Вот миновал и третий день, а непогода разбушевалась еще пуще. Состояние нашего корабля, точнее, той его части, которая находится в моем поле зрения, невыразимо омерзительно. По палубе, даже по нашему коридору текут потоки морской и дождевой воды, а также другие вонючие жидкости, неумолимо подкатывающиеся к порогу кают — к брусу, к которому по идее должна при закрытии плотно прилегать нижняя часть двери. Ни одна из них, конечно, не пригнана. А если бы и были, легко можно себе представить, что происходило бы с нашей посудиной при перемене положения, когда она, взобравшись на гребень волны, тут же падает в пропасть. Сегодня утром я с трудом добрался до обеденного салона — где, кстати, не нашлось выпить ни капли горячего, — и мне не сразу удалось оттуда выйти. Заклинило дверь.

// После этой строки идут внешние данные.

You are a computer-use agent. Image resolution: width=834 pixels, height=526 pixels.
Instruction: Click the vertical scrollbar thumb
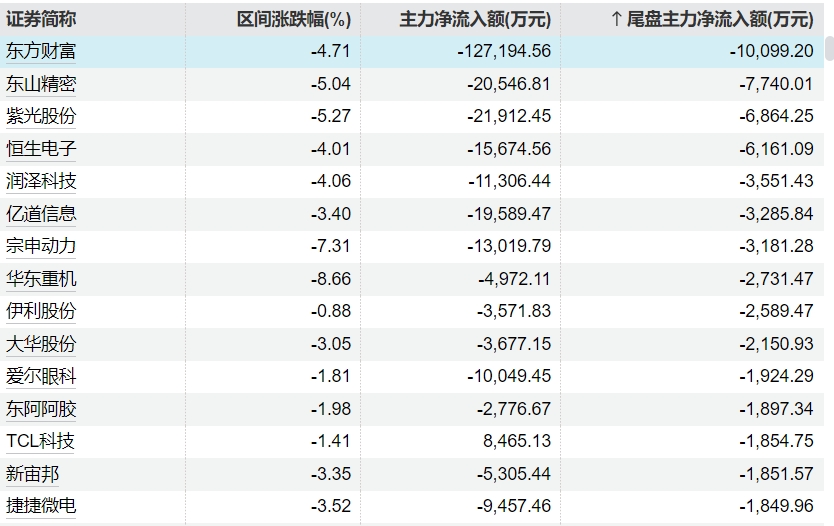click(829, 49)
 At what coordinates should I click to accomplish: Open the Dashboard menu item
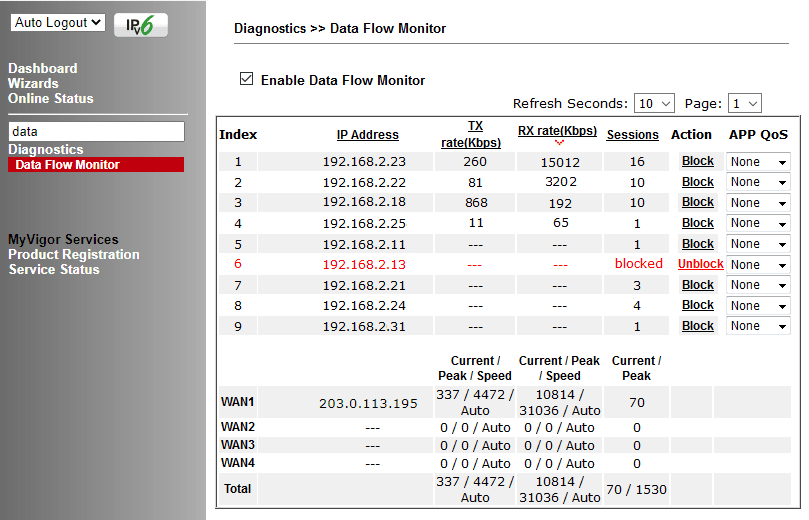tap(43, 68)
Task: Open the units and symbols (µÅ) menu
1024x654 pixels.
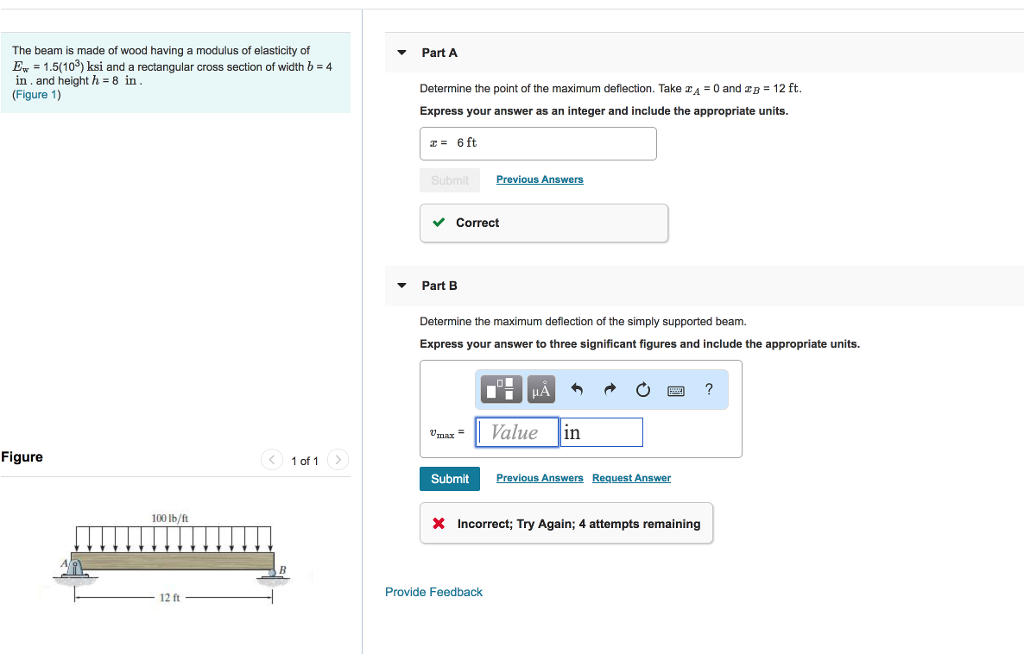Action: tap(540, 389)
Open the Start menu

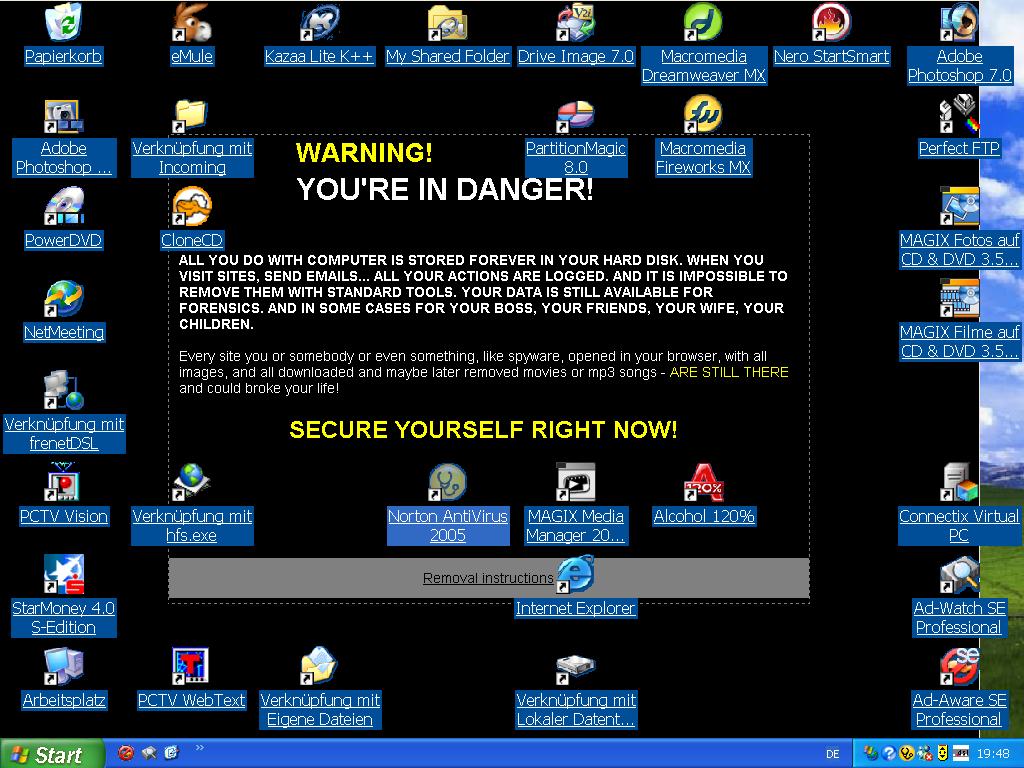pyautogui.click(x=52, y=754)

В бешенстве тряс я ручку и тянул ее, как вдруг повис на ней: наша посудина — «она» (так, словно сварливую любовницу, мы между собой ее называем) — дала сильный крен. Это само по себе не было бы большой бедой, если бы за сим последовавшее чуть меня не убило. Дверь распахнулась, а ручка описала полукруг с радиусом равным всему дверному проему. От рокового или серьезнейшего увечья меня спас инстинкт, тот самый инстинкт, благодаря которому кошка всегда падает на лапы. И то, как дверь — сия преграда, один из предметов, без которых в жизни обойтись никак нельзя и на который я прежде обращал так мало внимания, — сначала упорно не поддавалась, а затем легко подчинилась моему желанию, показалось мне осознанной дерзостью со стороны полдюжины деревянных планок, и я готов был поверить, будто это сами лесные духи, дриады и гамадриады, обитающие в материале, из которого сооружена наша плавучая коробка, покинув свое древнее жилище, пустились по морю вместе с нами! Но нет, просто — «просто», Боже правый, что за мир! — наше доброе судно старается, по выражению Виллера, «все выдюжить, как добрый старый башмак».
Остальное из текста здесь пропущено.